Rebecca Kiessling opowiadała też o rodzicach, którzy pokazują dzieciom zdjęcia USG z okresu ciąży. – Nawet małe dzieci wiedzą, że to dziecko. Dlaczego nie potrafią tego zrozumieć zwolennicy aborcji? – pytała. Sama przekonywała, że kobiety dokonujące aborcji żyją krócej, częściej padają ofiarą przestępstw. Kobiety podejmujące decyzję o aborcji porównała do zwierząt, które w obliczu zagrożenia zjadają swoje małe.
Wykład Kiessling pod ochroną policji

Po wykładzie przyszedł czas na pytania z sali, które zadawali ks. prof. Dariusz Oko i katolicka dziennikarka. – Bojówki marksistowskie, które protestowały przeciw temu spotkaniu na UJ, to ludzie zdolni do przestępstwa. Dlatego to spotkanie musi odbyć się pod ochroną policji. W okresie komunizmu odbywały się na naszej uczelni spotkania organizowane przez Karola Wojtyłę, które nie podobały się komunistom. Dziś są tu spotkania, które nie podobają się neomarksistom. To pokazuje, ze Kościół jest miejscem wolności – powiedział ks. prof. Dariusz Oko.
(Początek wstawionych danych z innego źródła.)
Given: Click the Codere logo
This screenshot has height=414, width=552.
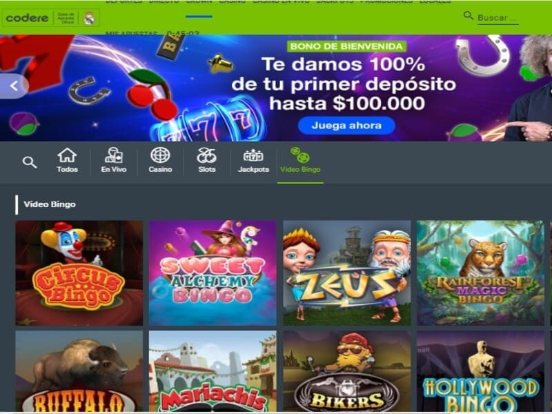Looking at the screenshot, I should [27, 18].
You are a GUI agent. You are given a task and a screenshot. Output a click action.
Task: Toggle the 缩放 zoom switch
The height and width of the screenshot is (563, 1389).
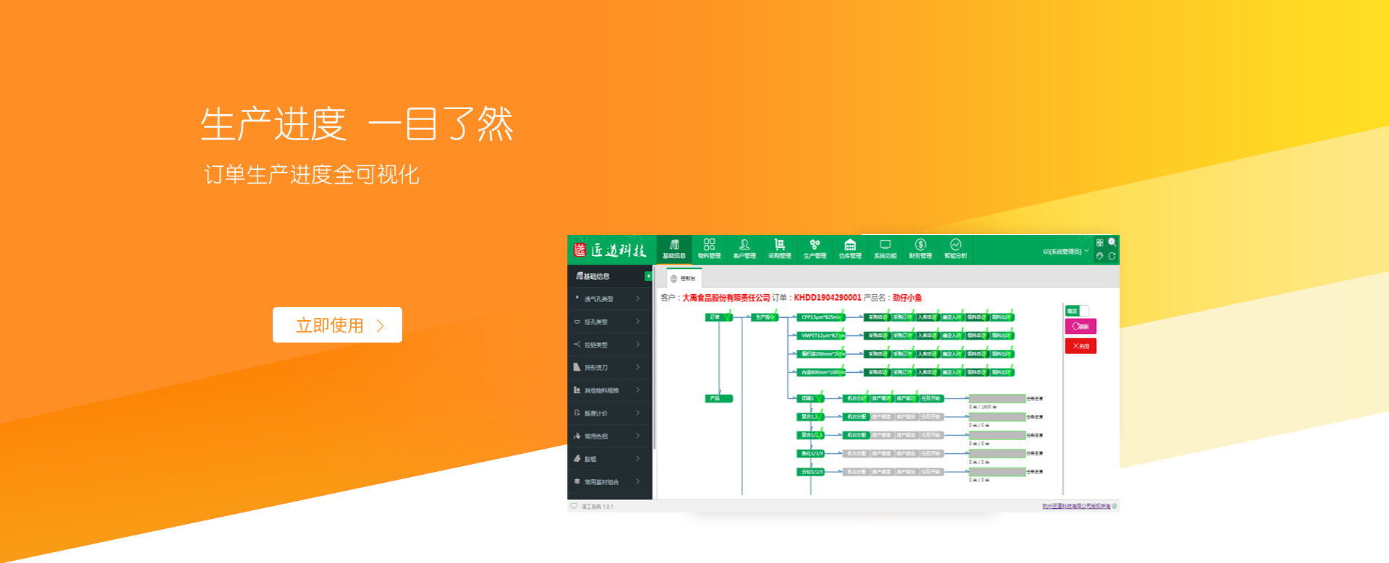pos(1077,311)
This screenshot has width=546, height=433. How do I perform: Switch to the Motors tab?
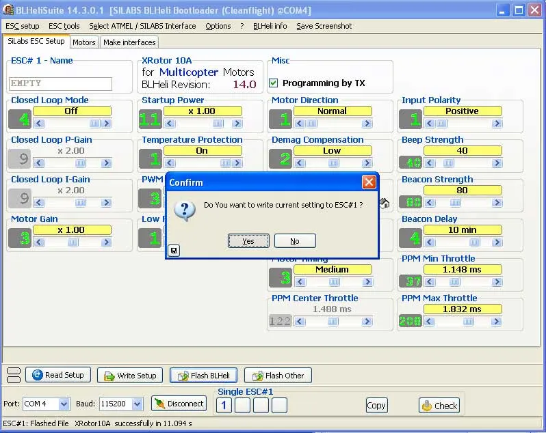(84, 42)
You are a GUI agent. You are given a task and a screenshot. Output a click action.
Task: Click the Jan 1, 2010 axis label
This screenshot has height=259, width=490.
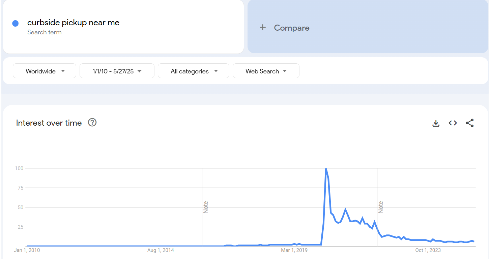(27, 250)
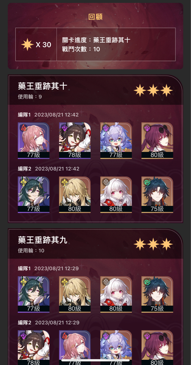
Task: Tap the 回顧 header title
Action: click(x=96, y=17)
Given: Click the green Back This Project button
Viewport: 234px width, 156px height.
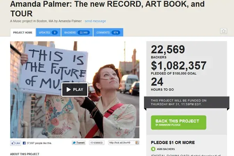Looking at the screenshot, I should tap(179, 122).
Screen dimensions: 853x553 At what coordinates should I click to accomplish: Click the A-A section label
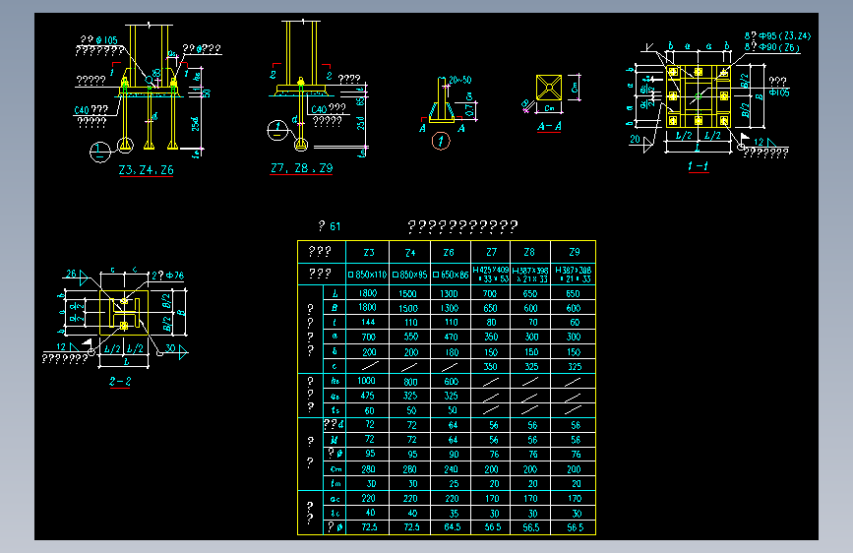coord(549,126)
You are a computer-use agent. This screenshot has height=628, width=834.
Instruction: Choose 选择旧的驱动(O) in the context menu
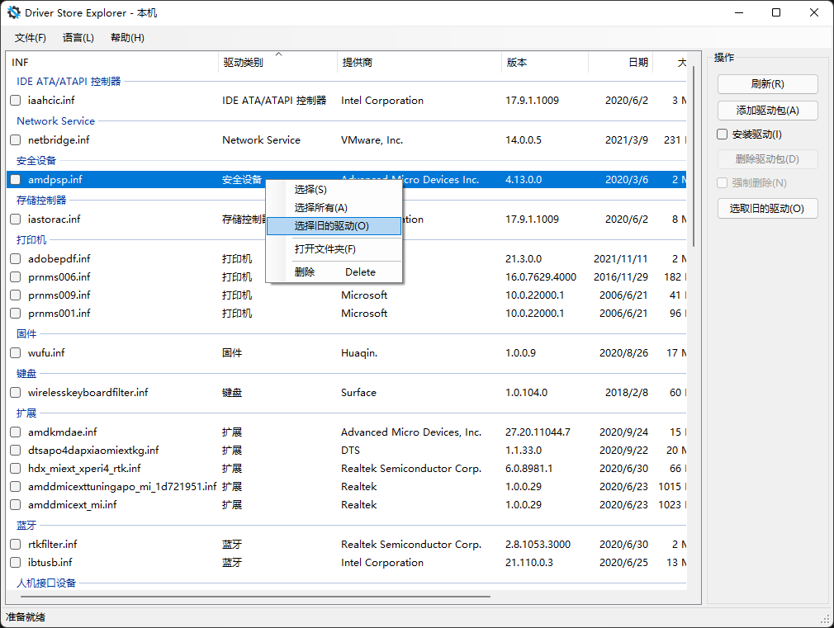coord(332,226)
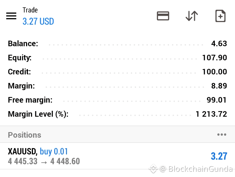Tap the BlockchainGunda watermark
Viewport: 235px width, 177px height.
191,169
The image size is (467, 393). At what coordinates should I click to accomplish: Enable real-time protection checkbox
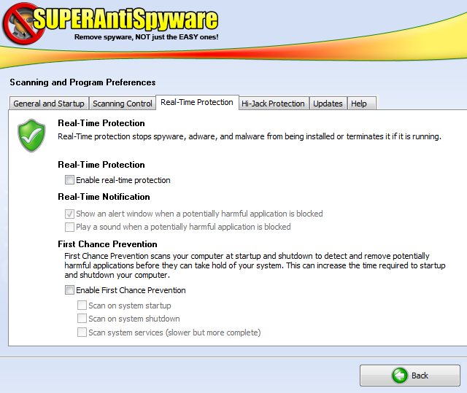pyautogui.click(x=69, y=180)
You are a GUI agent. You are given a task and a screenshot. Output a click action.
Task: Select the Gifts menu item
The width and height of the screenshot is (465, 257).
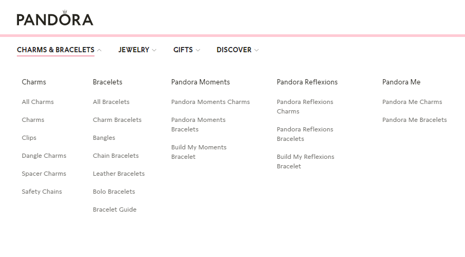[183, 50]
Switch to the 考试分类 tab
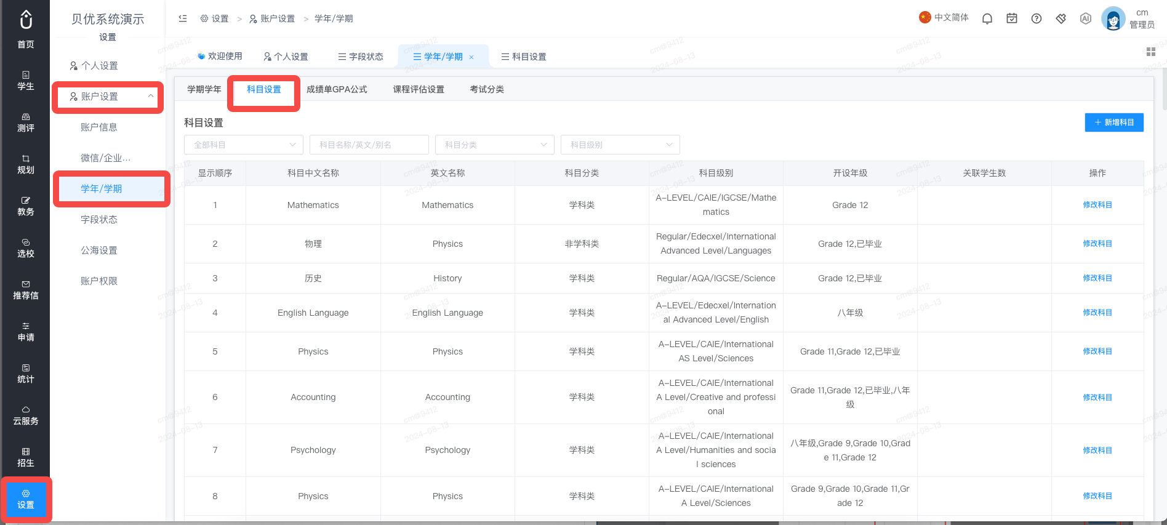 click(x=487, y=89)
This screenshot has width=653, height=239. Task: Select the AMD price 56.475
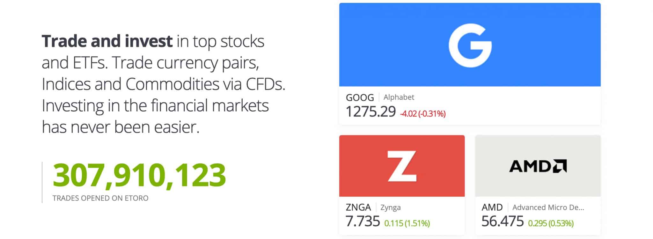pyautogui.click(x=503, y=221)
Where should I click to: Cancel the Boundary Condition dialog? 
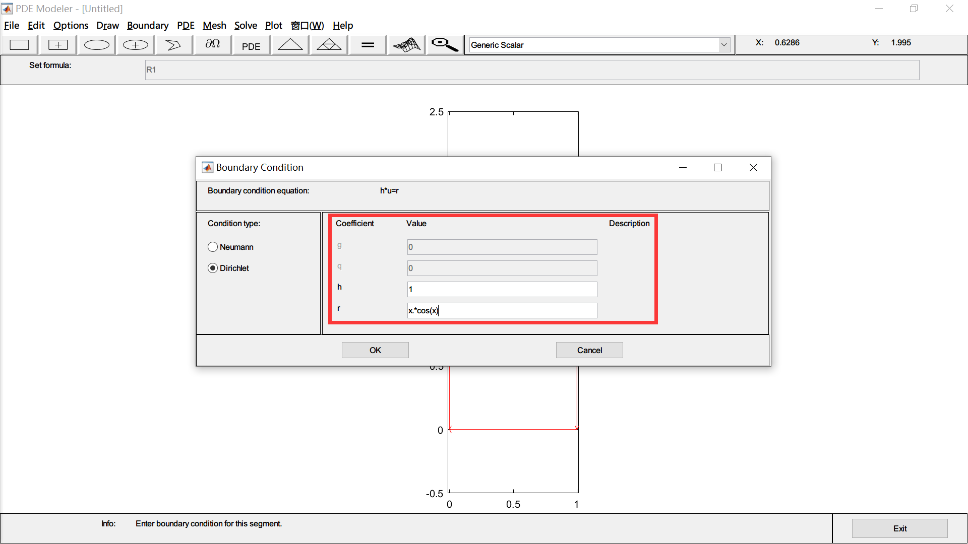click(589, 350)
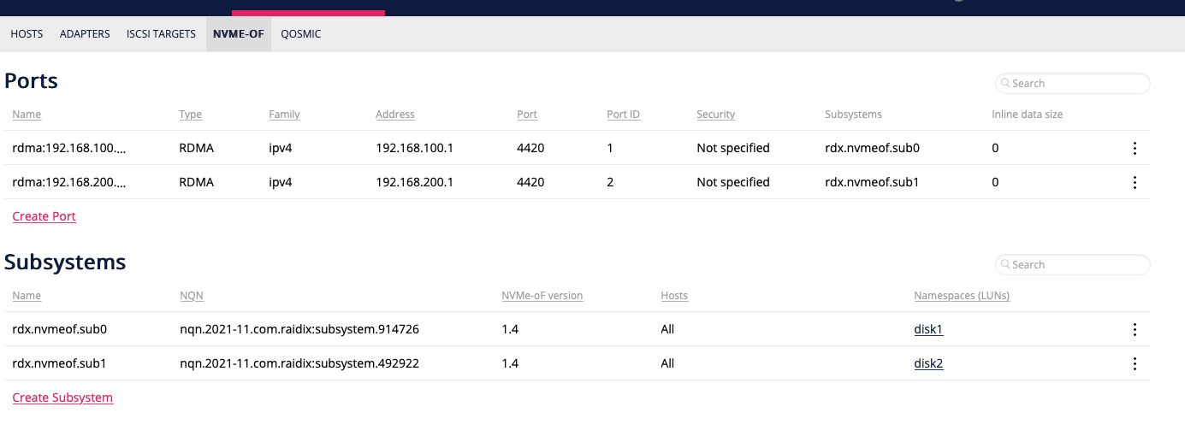The image size is (1185, 442).
Task: Open kebab menu for port 192.168.100.1
Action: [1135, 148]
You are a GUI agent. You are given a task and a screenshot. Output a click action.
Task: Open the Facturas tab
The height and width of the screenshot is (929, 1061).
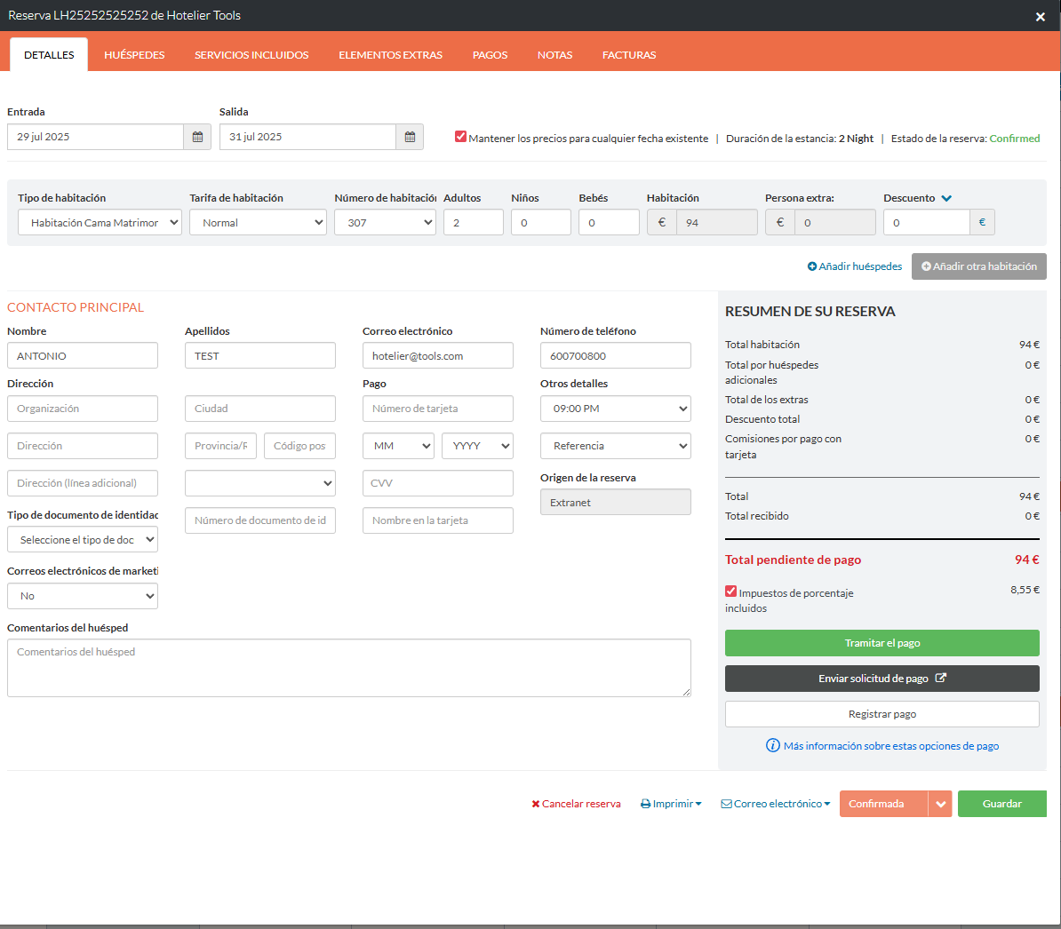coord(628,55)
Sprawdziliśmy, czy – zgodnie z tym, co powiedział ks. Oko – rzeczywiście policja ochraniała wykład. - Spotkanie odbyło się na terenie uniwersytetu, w żaden sposób nie było przez nas specjalnie chronione. Obecność policjantów przed uczelnią była spowodowana jedynie niezgłoszoną wcześniej spontaniczną pikietą – tłumaczy rzecznik policji Sebastian Gleń.

Takich spotkań będzie więcej

Na zakończenie wykładu ks. prof. Tadeusz Biesaga z Katedry Bioetyki Wydziału Filozoficznego UPJPII skrytykowałUniwersytet Jagielloński, który jego zdaniem, odwołując spotkanie z Rebeccą Kiessling, zdezerterował pod naporem postkomunistów. Ks. Biesaga podziękował Ordo Iuris, zachęcił młodych do większej aktywności w walce ze zwolennikami aborcji i zapowiedział kolejne podobne spotkania na Uniwersytecie Papieskim.